▸ Exercise inputs
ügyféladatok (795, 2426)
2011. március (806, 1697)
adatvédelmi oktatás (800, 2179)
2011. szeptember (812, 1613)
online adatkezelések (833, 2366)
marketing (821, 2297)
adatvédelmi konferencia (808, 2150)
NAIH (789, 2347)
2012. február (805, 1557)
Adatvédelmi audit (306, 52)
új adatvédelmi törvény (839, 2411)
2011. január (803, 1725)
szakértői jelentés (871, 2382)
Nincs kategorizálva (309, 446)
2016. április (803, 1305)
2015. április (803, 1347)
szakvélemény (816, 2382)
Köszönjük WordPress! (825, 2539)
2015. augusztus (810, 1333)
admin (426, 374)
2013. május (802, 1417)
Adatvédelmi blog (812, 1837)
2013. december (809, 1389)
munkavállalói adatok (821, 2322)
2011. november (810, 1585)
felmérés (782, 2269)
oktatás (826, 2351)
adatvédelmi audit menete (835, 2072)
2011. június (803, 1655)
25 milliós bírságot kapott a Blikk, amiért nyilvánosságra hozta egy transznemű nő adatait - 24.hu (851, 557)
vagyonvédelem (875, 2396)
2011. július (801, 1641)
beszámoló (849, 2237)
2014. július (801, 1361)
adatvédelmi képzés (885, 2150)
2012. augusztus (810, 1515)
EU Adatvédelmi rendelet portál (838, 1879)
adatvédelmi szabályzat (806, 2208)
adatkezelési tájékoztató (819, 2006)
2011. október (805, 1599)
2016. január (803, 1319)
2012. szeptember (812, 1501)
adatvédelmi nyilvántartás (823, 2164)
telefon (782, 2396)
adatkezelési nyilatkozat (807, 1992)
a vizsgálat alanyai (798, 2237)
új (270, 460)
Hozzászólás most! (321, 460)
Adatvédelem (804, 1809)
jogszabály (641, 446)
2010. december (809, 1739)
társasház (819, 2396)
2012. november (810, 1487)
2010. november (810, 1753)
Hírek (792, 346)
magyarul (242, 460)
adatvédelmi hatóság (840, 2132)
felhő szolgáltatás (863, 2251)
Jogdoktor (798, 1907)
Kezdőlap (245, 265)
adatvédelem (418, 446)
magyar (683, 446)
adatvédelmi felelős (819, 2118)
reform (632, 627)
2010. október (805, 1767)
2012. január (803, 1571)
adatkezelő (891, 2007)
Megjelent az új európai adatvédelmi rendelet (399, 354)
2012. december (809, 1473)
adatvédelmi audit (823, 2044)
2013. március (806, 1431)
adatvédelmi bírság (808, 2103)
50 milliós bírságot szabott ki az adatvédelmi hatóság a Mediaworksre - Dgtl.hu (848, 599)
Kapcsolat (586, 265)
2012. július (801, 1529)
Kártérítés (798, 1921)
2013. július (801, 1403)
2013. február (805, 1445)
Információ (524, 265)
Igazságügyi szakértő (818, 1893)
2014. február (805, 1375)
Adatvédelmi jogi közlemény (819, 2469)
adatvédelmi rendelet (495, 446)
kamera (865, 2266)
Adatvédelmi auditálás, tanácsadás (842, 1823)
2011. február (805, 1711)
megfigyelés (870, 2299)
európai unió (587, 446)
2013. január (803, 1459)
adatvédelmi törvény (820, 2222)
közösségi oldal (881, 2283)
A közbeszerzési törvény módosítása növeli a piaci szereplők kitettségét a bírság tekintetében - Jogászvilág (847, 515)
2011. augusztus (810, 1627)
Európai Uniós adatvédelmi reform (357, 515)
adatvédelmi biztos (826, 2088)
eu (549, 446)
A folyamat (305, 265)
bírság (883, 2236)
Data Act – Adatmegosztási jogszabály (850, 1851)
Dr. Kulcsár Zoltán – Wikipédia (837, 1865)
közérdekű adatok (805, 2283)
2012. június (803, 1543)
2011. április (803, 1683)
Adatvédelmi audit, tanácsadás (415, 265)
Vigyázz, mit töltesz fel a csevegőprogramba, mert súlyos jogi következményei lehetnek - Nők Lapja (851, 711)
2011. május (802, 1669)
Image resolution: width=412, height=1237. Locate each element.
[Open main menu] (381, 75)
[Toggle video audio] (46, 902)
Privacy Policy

▸ Task goal
Please copy out each entry exactly as it appears above.

▸ Response to this task
ügyféladatok (795, 2426)
2011. március (806, 1697)
adatvédelmi oktatás (800, 2179)
2011. szeptember (812, 1613)
online adatkezelések (833, 2366)
marketing (821, 2297)
adatvédelmi konferencia (808, 2150)
NAIH (789, 2347)
2012. február (805, 1557)
Adatvédelmi audit (306, 52)
új adatvédelmi törvény (839, 2411)
2011. január (803, 1725)
szakértői jelentés (871, 2382)
Nincs kategorizálva (309, 446)
2016. április (803, 1305)
2015. április (803, 1347)
szakvélemény (816, 2382)
Köszönjük WordPress! (825, 2539)
2015. augusztus (810, 1333)
admin (426, 374)
2013. május (802, 1417)
Adatvédelmi blog (812, 1837)
2013. december (809, 1389)
munkavállalói adatok (821, 2322)
2011. november (810, 1585)
felmérés (782, 2269)
oktatás (826, 2351)
adatvédelmi audit menete (835, 2072)
2011. június (803, 1655)
25 milliós bírságot kapott a Blikk, amiért nyilvánosságra hozta egy transznemű nő adatait - 24.hu (851, 557)
vagyonvédelem (875, 2396)
2011. július (801, 1641)
beszámoló (849, 2237)
2014. július (801, 1361)
adatvédelmi képzés (885, 2150)
2012. augusztus (810, 1515)
EU Adatvédelmi rendelet portál (838, 1879)
adatvédelmi szabályzat (806, 2208)
adatkezelési tájékoztató (819, 2006)
2011. október (805, 1599)
2016. január (803, 1319)
2012. szeptember (812, 1501)
adatvédelmi nyilvántartás (823, 2164)
telefon (782, 2396)
adatkezelési nyilatkozat (807, 1992)
a vizsgálat alanyai (798, 2237)
új (270, 460)
Hozzászólás most! (321, 460)
Adatvédelem (804, 1809)
jogszabály (641, 446)
2010. december (809, 1739)
társasház (819, 2396)
2012. november (810, 1487)
2010. november (810, 1753)
Hírek (792, 346)
magyarul (242, 460)
adatvédelmi hatóság (840, 2132)
felhő szolgáltatás (863, 2251)
Jogdoktor (798, 1907)
Kezdőlap (245, 265)
adatvédelem (418, 446)
magyar (683, 446)
adatvédelmi felelős (819, 2118)
reform (632, 627)
2010. október (805, 1767)
2012. január (803, 1571)
adatkezelő (891, 2007)
Megjelent az új európai adatvédelmi rendelet (399, 354)
2012. december (809, 1473)
adatvédelmi audit (823, 2044)
2013. március (806, 1431)
adatvédelmi bírság (808, 2103)
50 milliós bírságot szabott ki az adatvédelmi hatóság a Mediaworksre - Dgtl.hu (848, 599)
Kapcsolat (586, 265)
2012. július (801, 1529)
Kártérítés (798, 1921)
2013. július (801, 1403)
2013. február (805, 1445)
Információ (524, 265)
Igazságügyi szakértő (818, 1893)
2014. február (805, 1375)
Adatvédelmi jogi közlemény (819, 2469)
adatvédelmi rendelet (495, 446)
kamera (865, 2266)
Adatvédelmi auditálás, tanácsadás (842, 1823)
2011. február (805, 1711)
megfigyelés (870, 2299)
európai unió (587, 446)
2013. január (803, 1459)
adatvédelmi törvény (820, 2222)
közösségi oldal (881, 2283)
A közbeszerzési törvény módosítása növeli a piaci szereplők kitettségét a bírság tekintetében - Jogászvilág (847, 515)
2011. augusztus (810, 1627)
Európai Uniós adatvédelmi reform (357, 515)
adatvédelmi biztos (826, 2088)
eu (549, 446)
A folyamat (305, 265)
bírság (883, 2236)
Data Act – Adatmegosztási jogszabály (850, 1851)
Dr. Kulcsár Zoltán – Wikipédia (837, 1865)
közérdekű adatok (805, 2283)
2012. június (803, 1543)
2011. április (803, 1683)
Adatvédelmi audit, tanácsadás (415, 265)
Vigyázz, mit töltesz fel a csevegőprogramba, mert súlyos jogi következményei lehetnek - Nők Lapja (851, 711)
2011. május (802, 1669)
Image resolution: width=412, height=1237. Locate each element.
[Open main menu] (381, 75)
[Toggle video audio] (46, 902)
Privacy Policy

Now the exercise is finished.